-- GIVEN RECORDS --
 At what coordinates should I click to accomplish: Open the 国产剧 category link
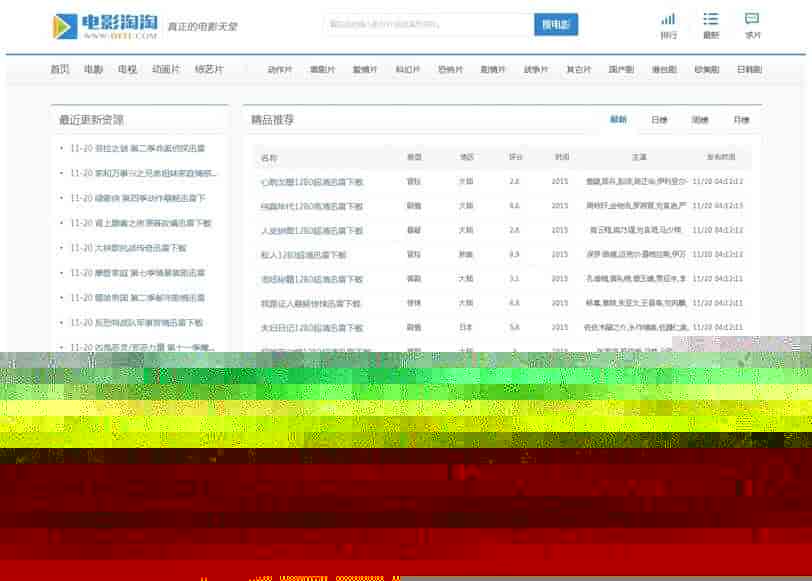tap(621, 70)
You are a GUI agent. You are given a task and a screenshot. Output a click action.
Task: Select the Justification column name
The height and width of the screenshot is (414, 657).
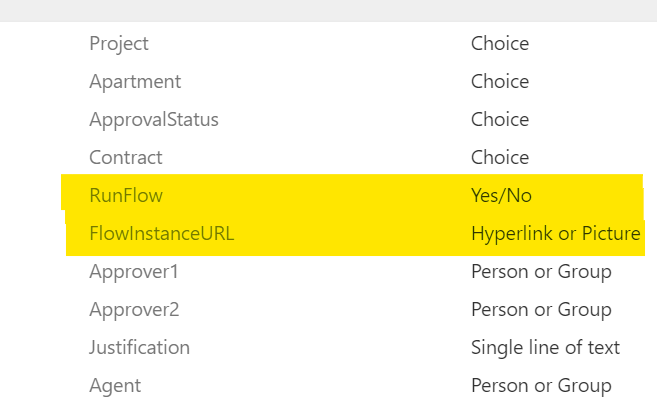point(139,348)
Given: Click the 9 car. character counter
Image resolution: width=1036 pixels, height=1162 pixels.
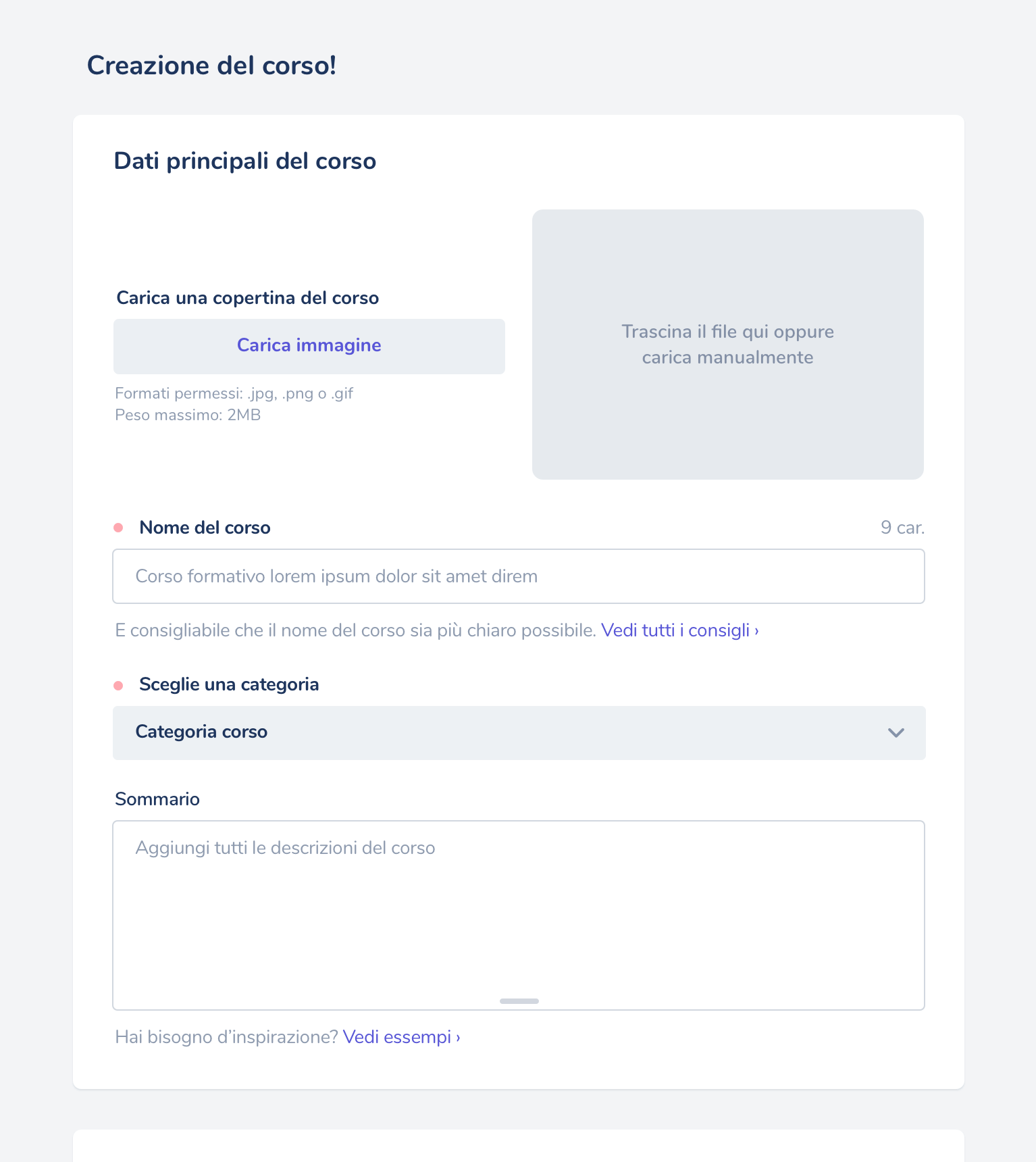Looking at the screenshot, I should [902, 528].
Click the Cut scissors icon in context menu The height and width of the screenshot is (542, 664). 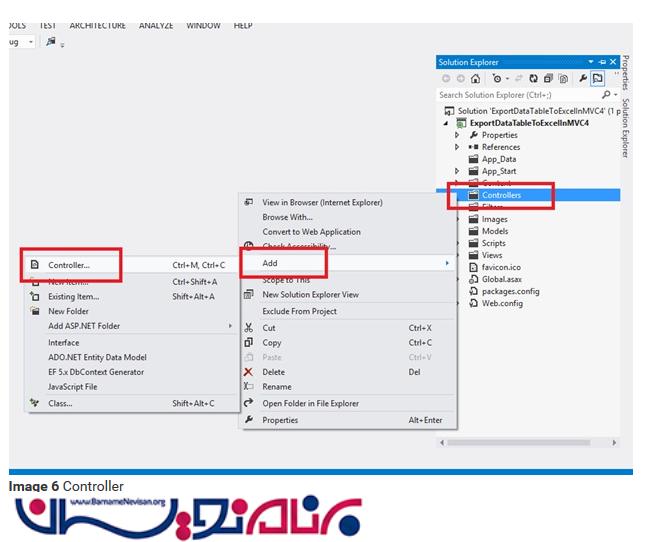click(x=250, y=328)
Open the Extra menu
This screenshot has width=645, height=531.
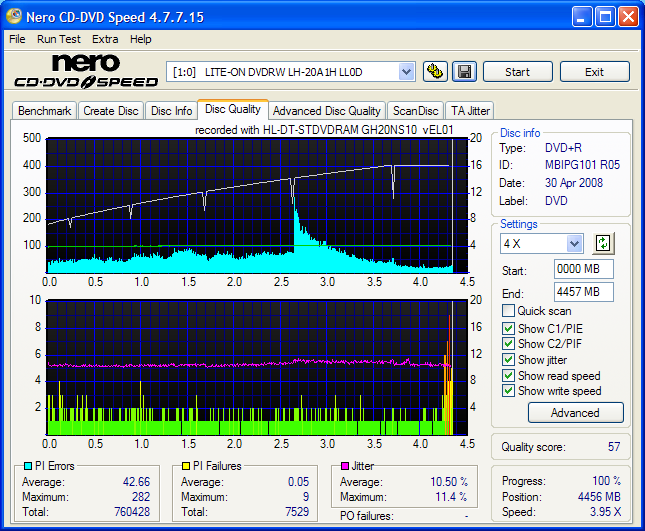tap(105, 39)
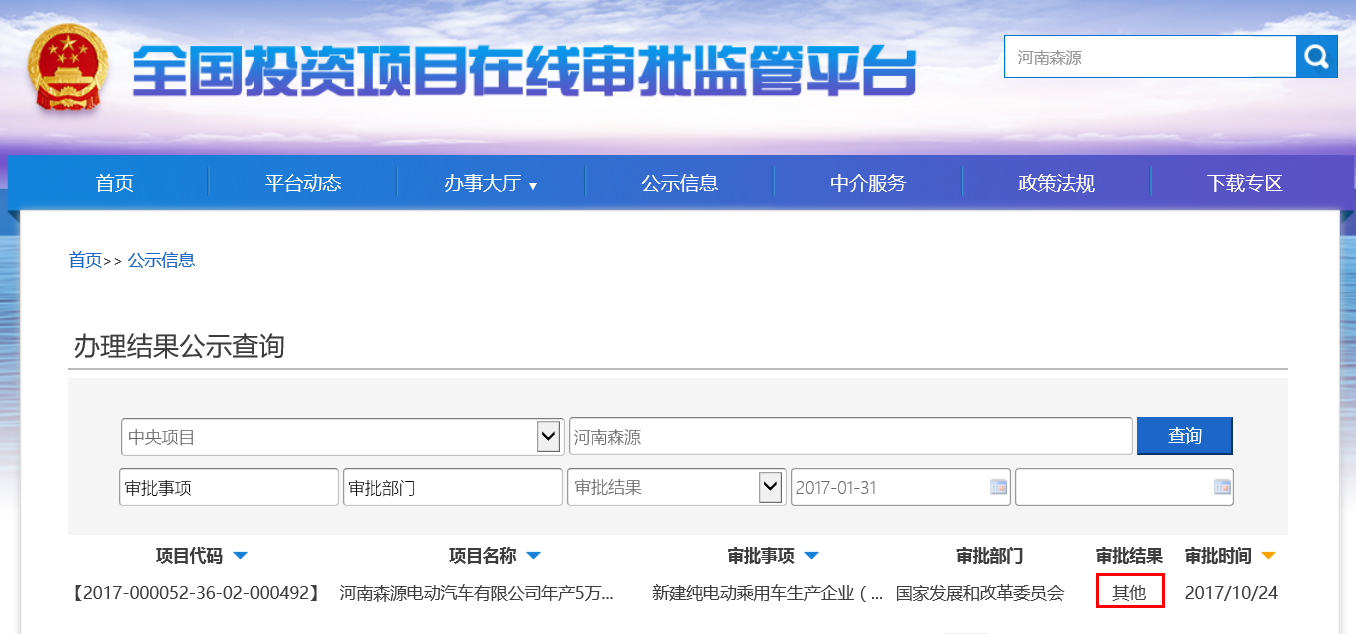Open the 平台动态 menu item
The image size is (1356, 634).
[x=303, y=183]
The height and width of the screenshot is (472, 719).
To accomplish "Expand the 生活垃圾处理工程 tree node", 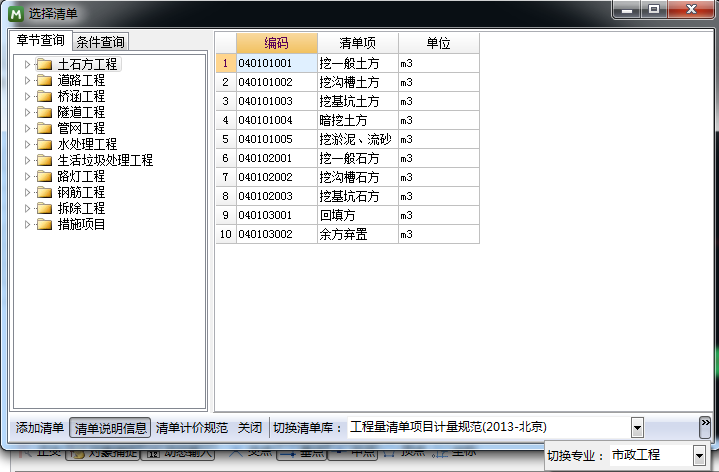I will point(27,161).
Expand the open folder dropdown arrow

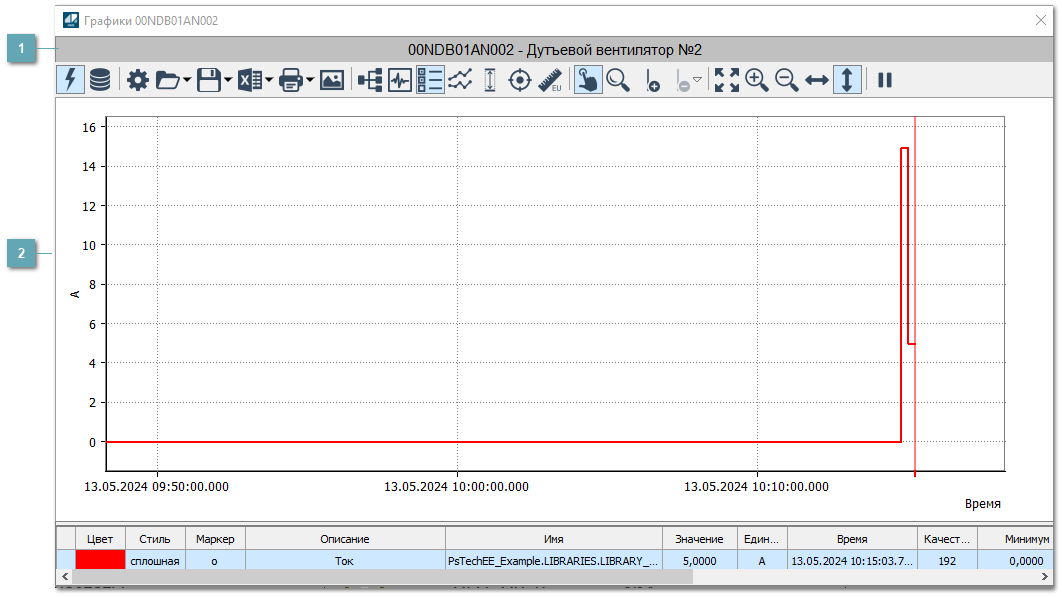click(x=188, y=81)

-- WORK ITEM --
Pictures aside, repeat exactly every line from the top of the listing above through the line bearing "Given: Click the 9 car. character counter", inclusive.

-- FINISHED EXERCISE --
 At what coordinates should I click to accomplish: Open the 国产剧 category link
tap(621, 70)
You are a GUI agent. You are given a task and a screenshot. Output a click action.
Task: Select the Justification column name
The height and width of the screenshot is (414, 657).
point(139,348)
Given: Click the 9 car. character counter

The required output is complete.